[Your goal]:
Return each line of the listing below that contains the word "should".

##### Source material #####

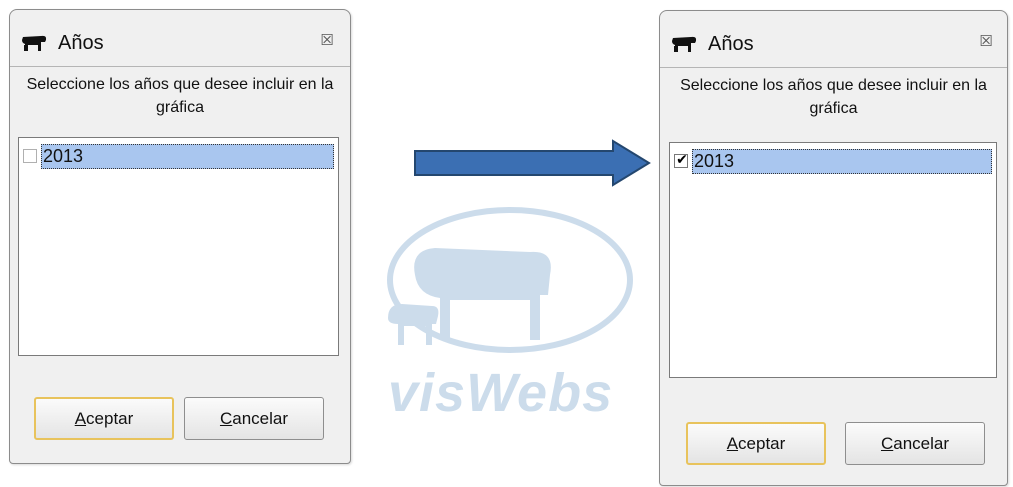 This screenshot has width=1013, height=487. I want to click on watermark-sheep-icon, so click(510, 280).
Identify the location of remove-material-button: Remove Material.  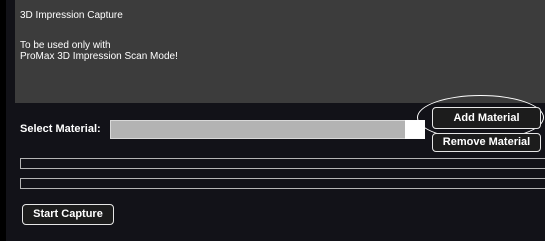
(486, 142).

#####
##### Source material #####

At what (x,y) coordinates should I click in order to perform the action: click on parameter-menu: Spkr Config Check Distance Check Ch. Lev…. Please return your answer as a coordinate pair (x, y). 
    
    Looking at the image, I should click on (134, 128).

#####

[Task output]:
At what (x,y) coordinates should I click in order to perform the action: click on parameter-menu: Spkr Config Check Distance Check Ch. Lev…. Please return your answer as a coordinate pair (x, y). 
    Looking at the image, I should click on (134, 128).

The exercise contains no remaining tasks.